Projective transformations of $$\mathbb{C}P^{n}$$ act on the solutions of the equation $$L\bar L=I$$, respectively $$L\bar L=-I$$, by transformations $$L\mapsto U^{-1}L\bar U$$, where $$U$$ is an invertible complex $$(n+1)\times (n+1)$$ matrix. It remains to show that each solution can be transformed to $$I$$ and $$J=\left(\begin{smallmatrix} 0 & -I\\ I & 0\end{smallmatrix}\right)$$ respectively, i.e., each matrix $$L$$ satisfying $$L\bar L=I$$ (respectively, $$L\bar L=-I$$) has form $$L=U^{-1}\bar U$$ (respectively, $$L=U^{-1}J\bar U$$ ) for some invertible matrix $$U$$.
If $$L\bar L=I$$, then take $$a\in\mathbb{R}$$ such that $$-e^{2ia}$$ is not an eigenvalue of $$\bar L$$. Then $$U:=e^{ia}I+e^{-ia}\bar L$$ is the required invertible matrix because $$UL=(e^{ia}I+e^{-ia}\bar L)L=e^{ia}L+e^{-ia}I=\bar U$$ by the equation $$\bar LL=L\bar L=I$$.

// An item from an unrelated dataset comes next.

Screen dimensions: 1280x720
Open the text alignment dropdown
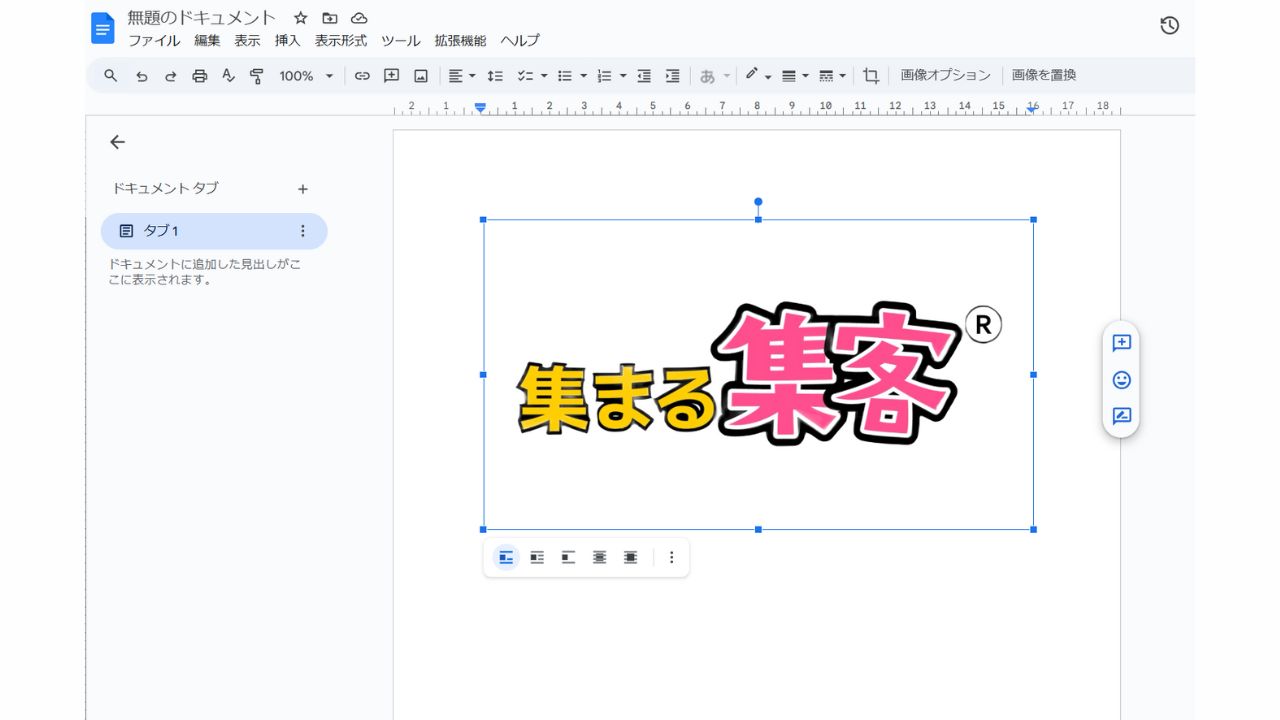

If $$L\bar L=-I$$, then take $$a\in\mathbb{R}$$ such that $$e^{2ia}$$ is not an eigenvalue of $$J\bar L$$. Then $$U:=e^{ia}J+e^{-ia}\bar L$$ is the required matrix: $$UL=(e^{ia}J+e^{-ia}\bar L)L=e^{ia}JL+e^{-ia}J\bar J=J\bar U$$ because $$\bar LL=L\bar L=-I=J\bar J$$.